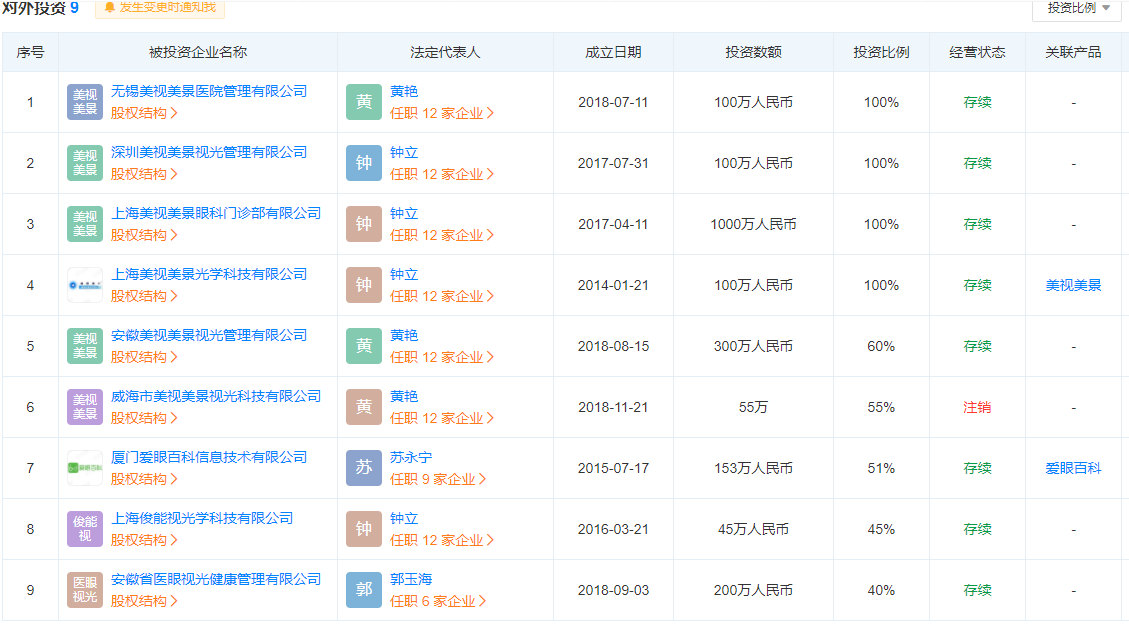Expand 任职 6 家企业 for 郭玉海

pos(438,601)
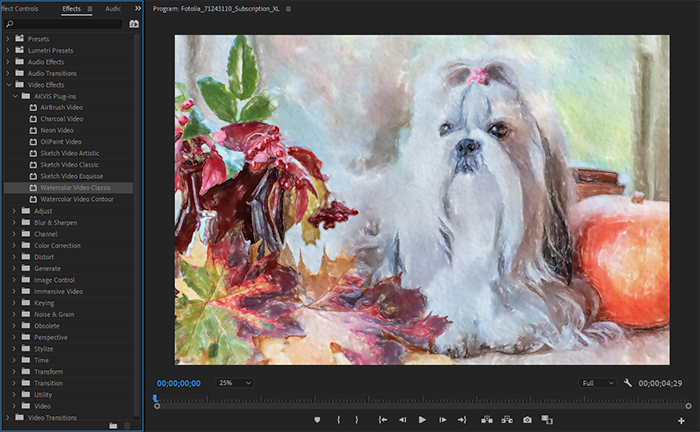The width and height of the screenshot is (700, 432).
Task: Click the Export Frame camera icon
Action: [x=527, y=420]
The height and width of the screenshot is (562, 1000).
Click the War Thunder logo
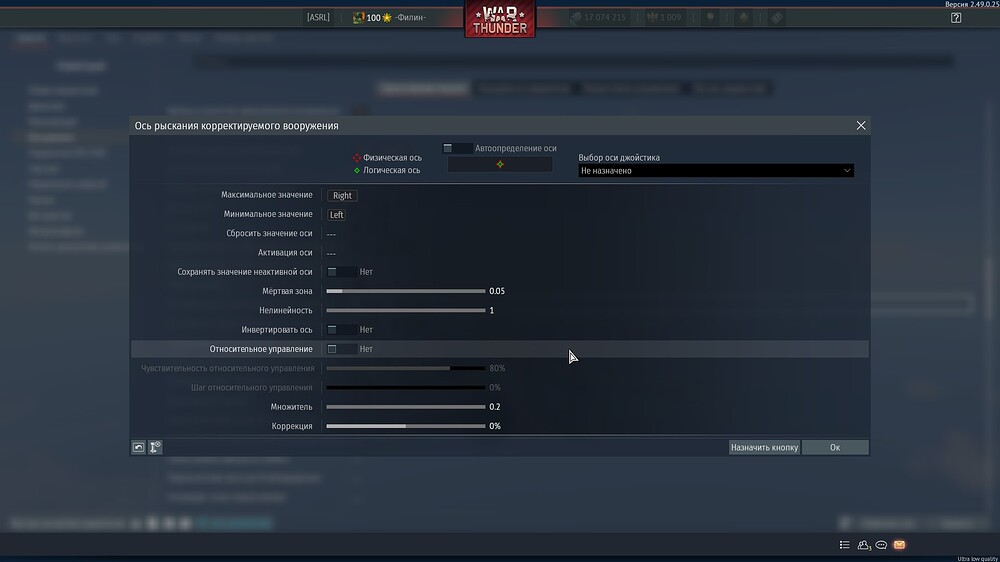[500, 20]

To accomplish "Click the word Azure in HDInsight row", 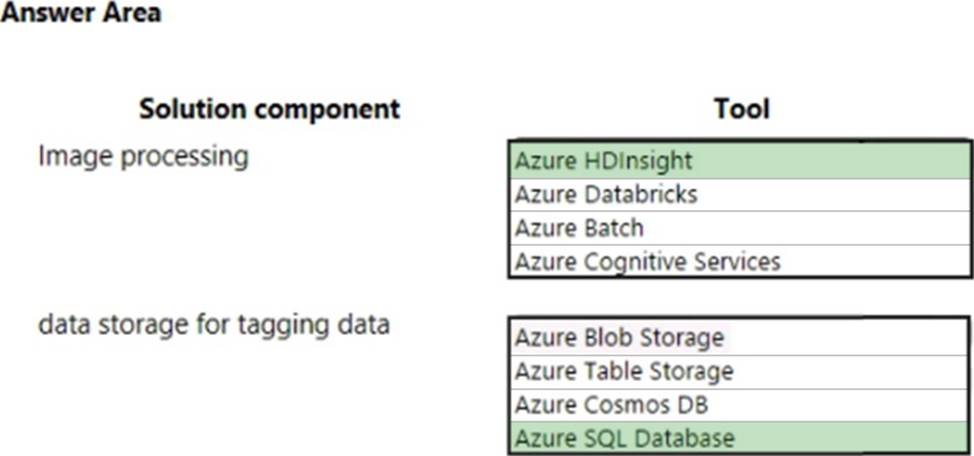I will pyautogui.click(x=546, y=162).
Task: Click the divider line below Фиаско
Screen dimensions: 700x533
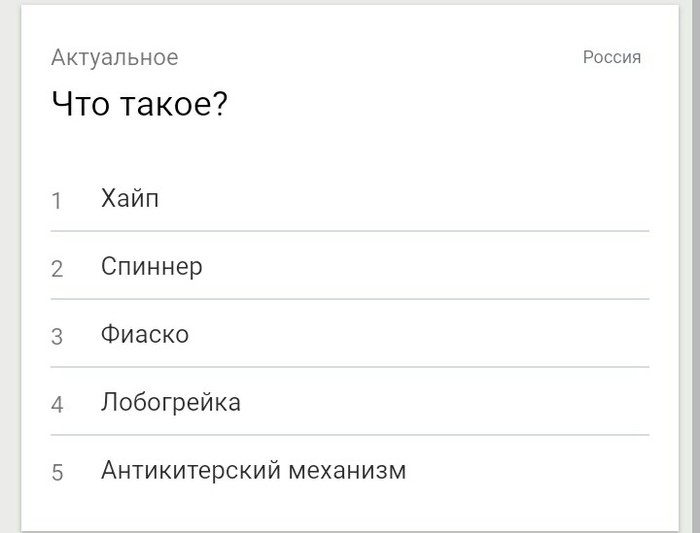Action: click(350, 367)
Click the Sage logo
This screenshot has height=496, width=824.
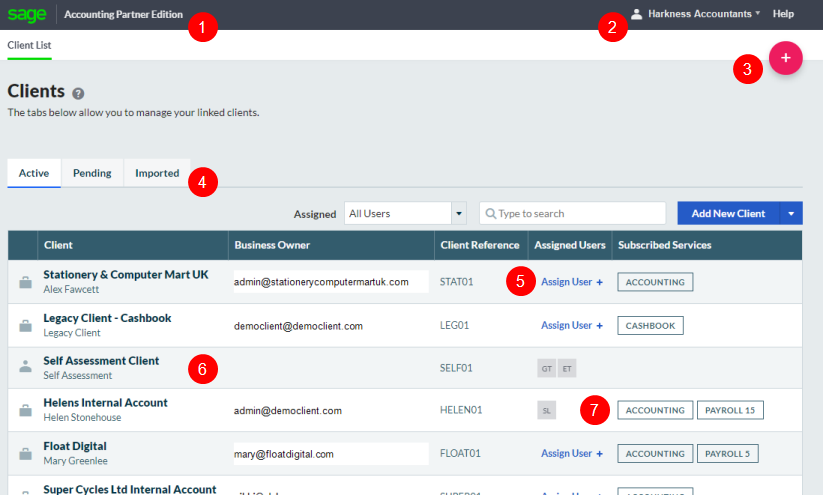coord(29,14)
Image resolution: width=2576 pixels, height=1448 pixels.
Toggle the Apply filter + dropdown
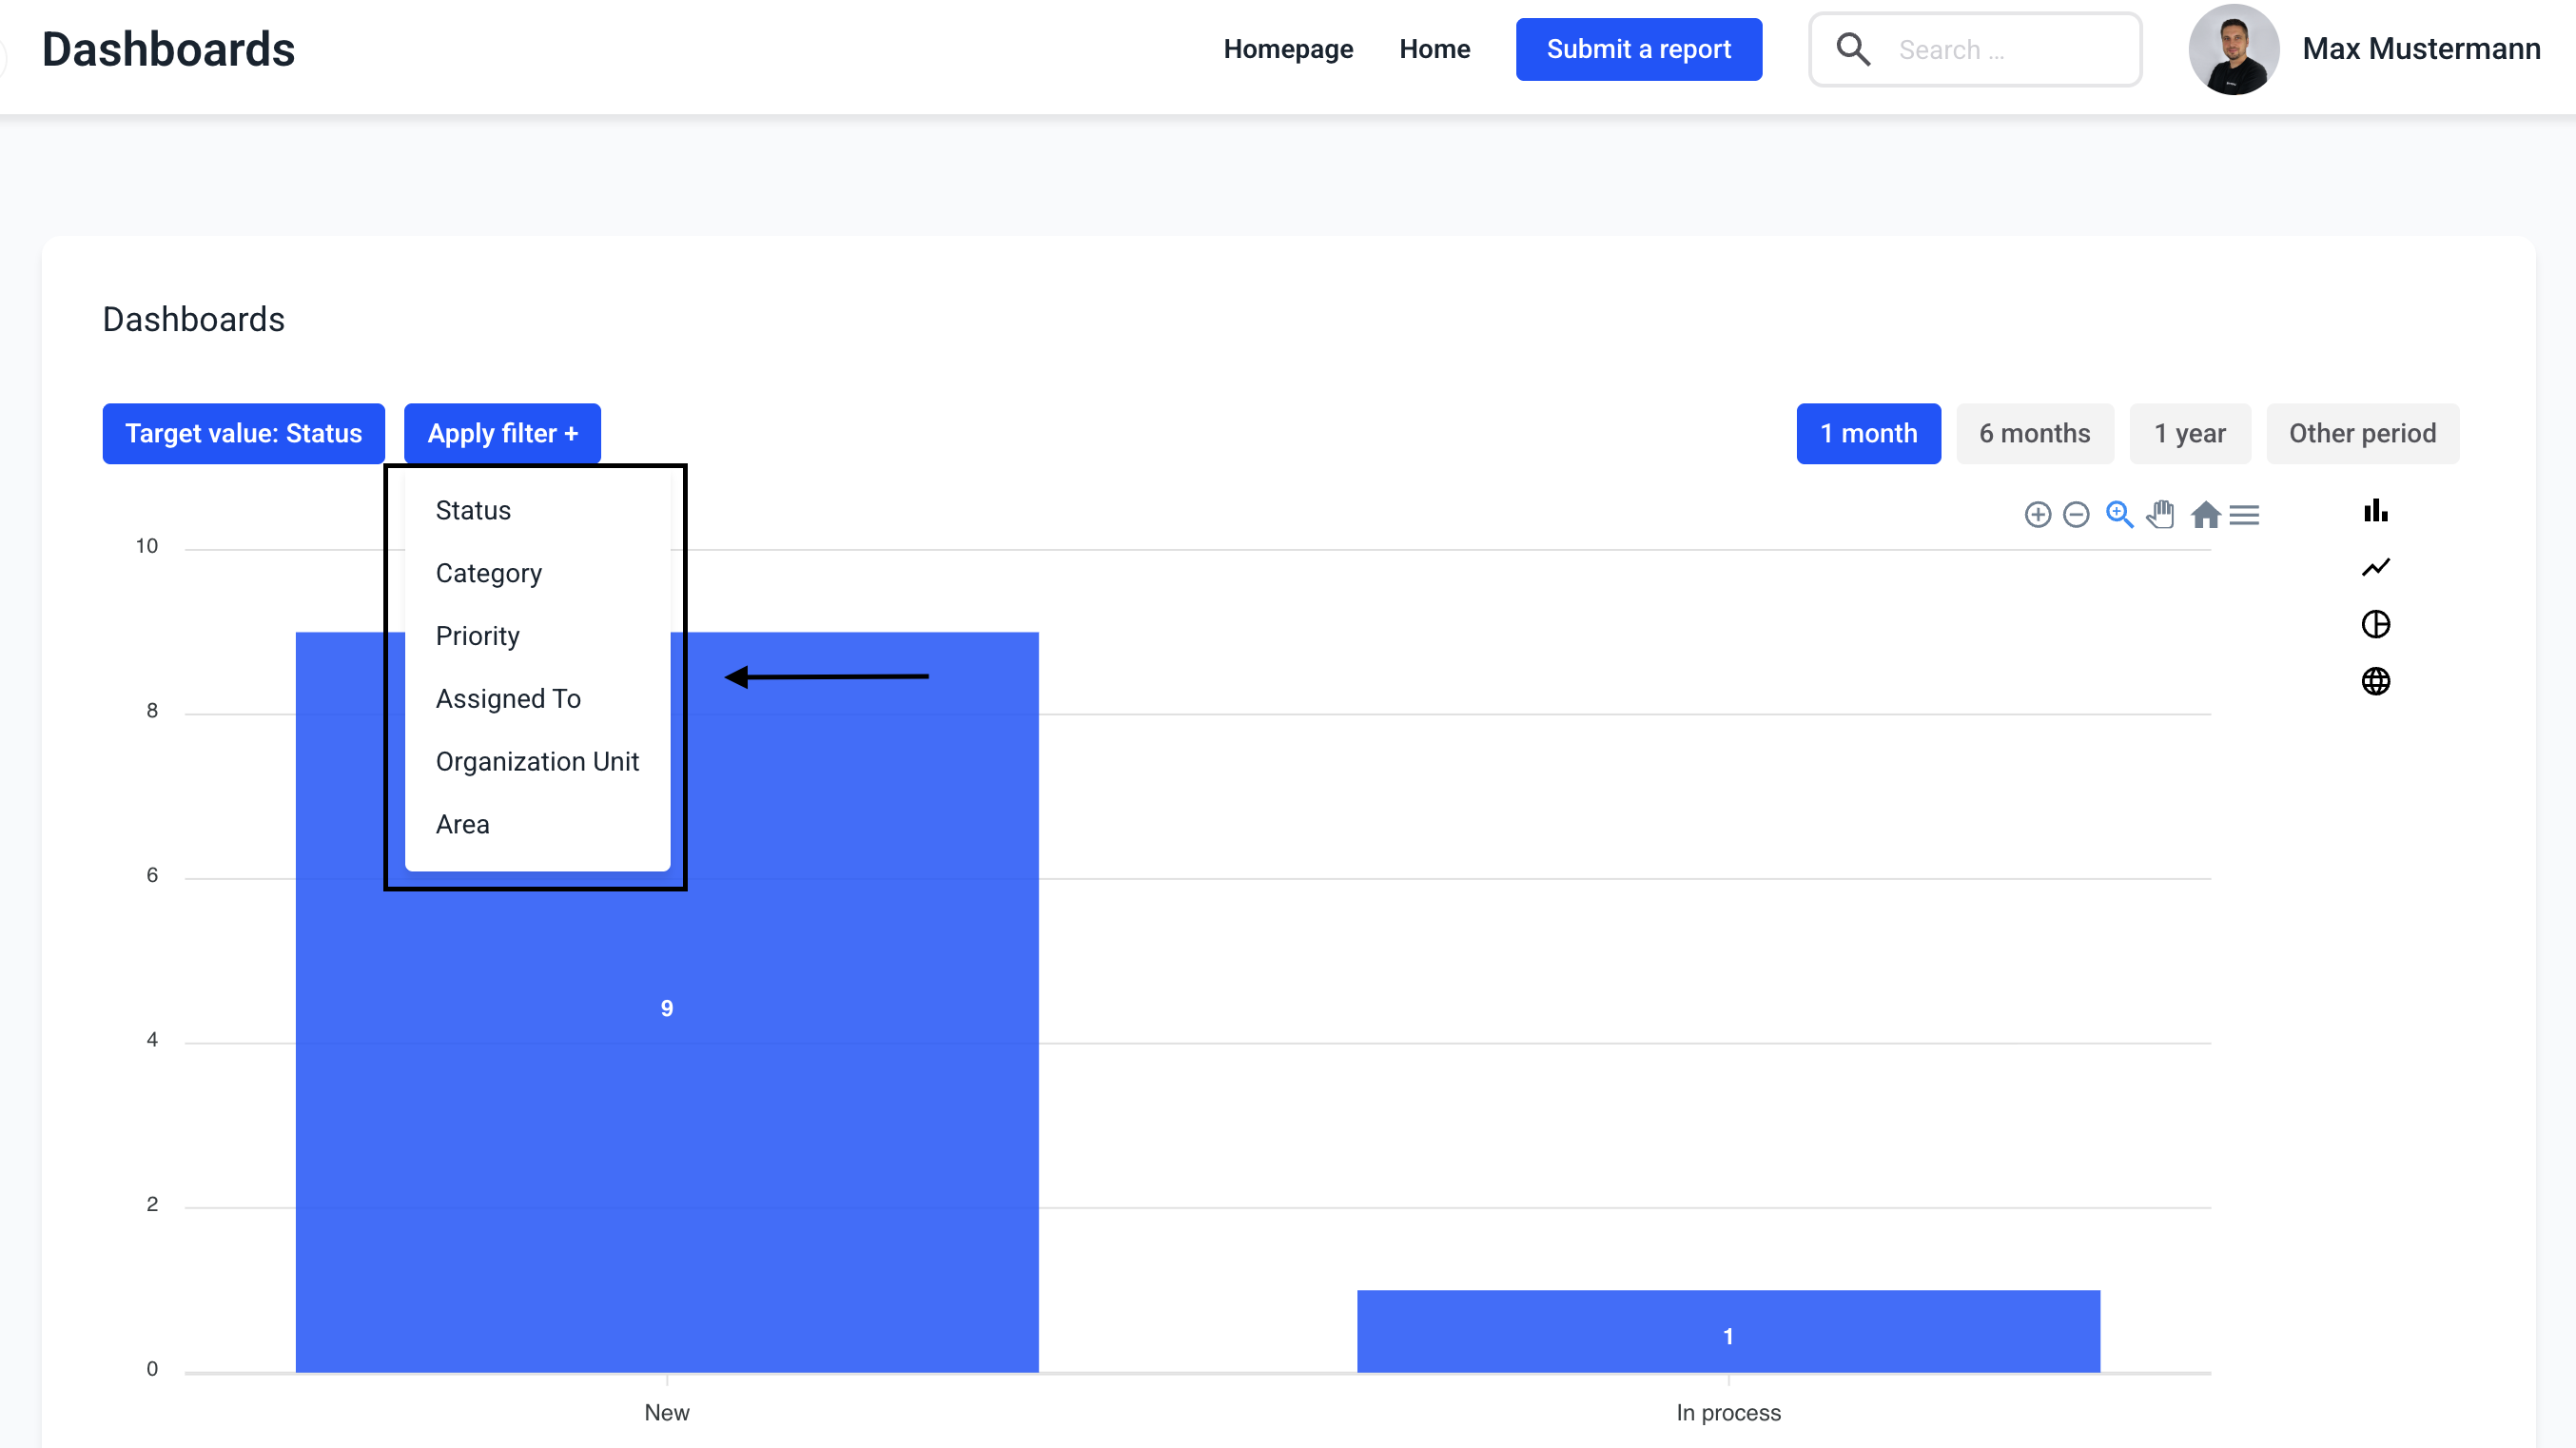tap(502, 434)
□ □ □ □
[Exercise directions] Return everything in the items above from the line containing "Task: Click the divider line below Фиаско" down to the end of the items, with each line as it stands. Leave the pictures out of your answer.

[Response]
Task: Click the divider line below Фиаско
Screen dimensions: 700x533
Action: click(350, 367)
Click the Sage logo
This screenshot has height=496, width=824.
coord(29,14)
Image resolution: width=2576 pixels, height=1448 pixels.
Toggle the Apply filter + dropdown
tap(502, 434)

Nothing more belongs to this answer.